A tenacious investigative reporter, a great editor and a courageous newspaper — Nick Davies working under Alan Rusbridger at the British Guardian — helped bring down the most powerful media company in the world: Rupert Murdoch’s News Corporation, now exposed as a criminal enterprise, with several present and former employees facing prison sentences for hacking into cell phones and computers for more than a decade.

Murdoch, a villain right out of James Bond, bullied, blackmailed and bedded down politicians for favors going back to the 1970s.

Called the Dirty Digger most of his life, he is now a pariah everywhere. Murdoch’s former Conservative allies in Britain have come out against his takeover bid for BSkyB, a European satellite channel where he’s a minority stockholder.

His company’s stock is in a free fall — down more than $1 billion in a week. News Corp. could be headed for bankruptcy if thousands of its hacked victims — there are said to be some 4,000 — file huge claims against the company. Criminal and civil penalties could cost the company billions.

The Guardian doesn’t have one-tenth of one percent of News Corporation’s resources, yet Davies, Rusbridger and their staff have produced the most astonishing series of exposes since Watergate. Expect similar results: The mighty will go to prison, their names synonymous with evil. (Check out www.guardian.co.uk. It’s one of the best websites for news — a must read every day.)

Like Woodward and Bern-stein’s revelations of White House skulduggery nearly 40 years ago in the Washington Post, the Guardian has published its scoops about News Corp. lawbreaking for several months and encouraged Davies and his colleagues to keep digging.

The news gets more dramatic every day. Former British Prime Minister Gordon Brown said yesterday that News Corp. hired known criminals. Murdoch’s papers stole Brown’s financial and medical records, including information about his young child’s chronic illness.

It was also reported that News Corp. employees in this country tried to hack into the phones of those killed on 9/11. The company owns Fox News and the New York Post, which tells you a lot about News Corporation’s journalistic standards.

News Corp. executives, the Guardian reported, lied under oath when they insisted only a couple of employees misbehaved.

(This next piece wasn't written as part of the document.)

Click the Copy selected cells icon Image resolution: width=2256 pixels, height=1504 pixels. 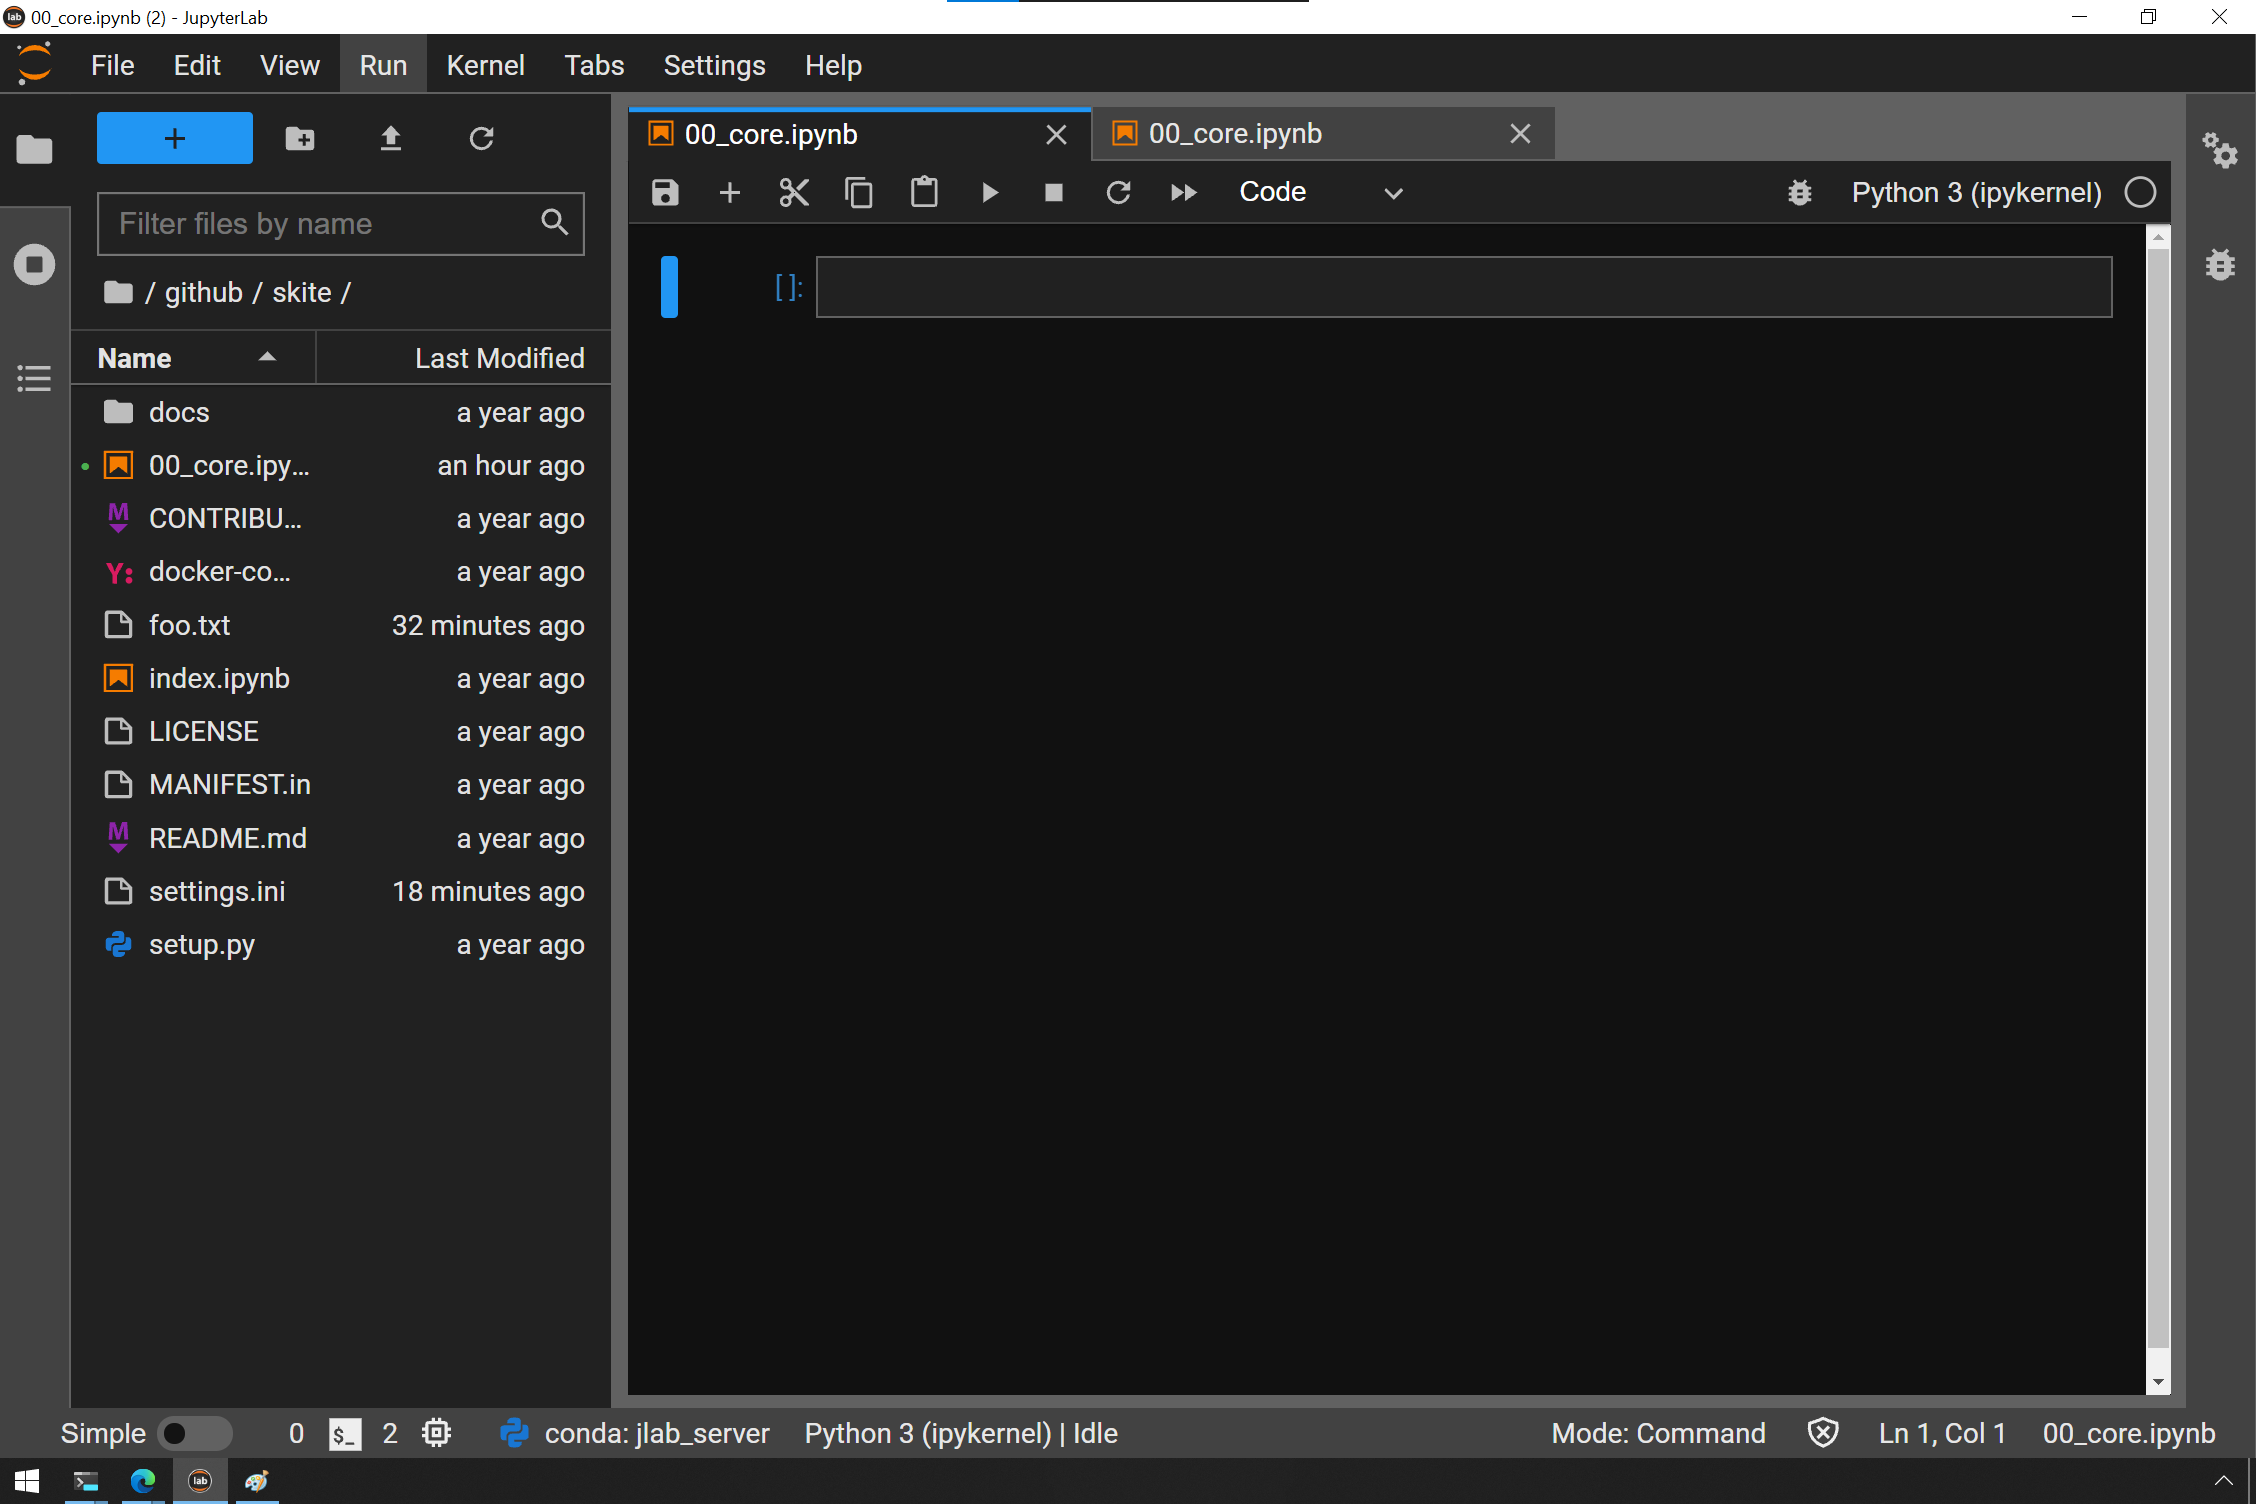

But Davies, Rusbridger and the Guardian team revealed the truth: The highest officials at News Corp. authorized the hackings, including a former editor, Andy Coulson. He later became the chief spokesman for the embattled British Prime Minister David Cameron, who will probably not survive the scandal. Coulson was arrested last week. There will be others.

It was also revealed that News Corp. employees routinely bribed politicians and the police and then paid hush money to cover up their crimes.

The Guardian reported on July 4th that the News of the World hacked a young murder victim’s cell phone while the police were still looking for her, which made her parents think she was still alive since someone was checking her messages. This was the story that made all Britons realize that Murdoch and his goons were cruel and insane.

Politicians are no longer afraid of him. Even his family finds him an embarrassment.

As more revelations piled up last week—including the hacking of cell phones belonging to families of soldiers killed in Afghanistan and Iraq and the victims of a terrorist attack in London — News Corp. made a strategic retreat and announced it would kill off the News of the World.

More than 200 people lost their jobs to protect Murdoch and his toadies — including his son James, who has admitted paying hush money to hacking victims, and another top executive, Rebekkah Brooks, who could be indicted, along with Coulson and others.

Les Hinton, who heads Dow Jones, a News Corp. subsidiary that runs the Wall Street Journal, has also been implicated in the coverup in England.

More than 70 years ago, the Guardian led a crusade against another world-class villain — Adolf Hitler — while the Times of London, some 40 years before Murdoch bought it, editorialized in favor of appeasing the Nazis. The Times didn’t think it was worth fighting Hitler.

Murdoch would have seen business opportunities in Ger-many. He has business ties in China, where he has a prosperous satellite television channel, which forbids criticism of the communist regime.

In its last edition Sunday, the News of the World proclaimed in huge type on the top right of p. 1, “World’s greatest newspaper” — making stuff up to the end.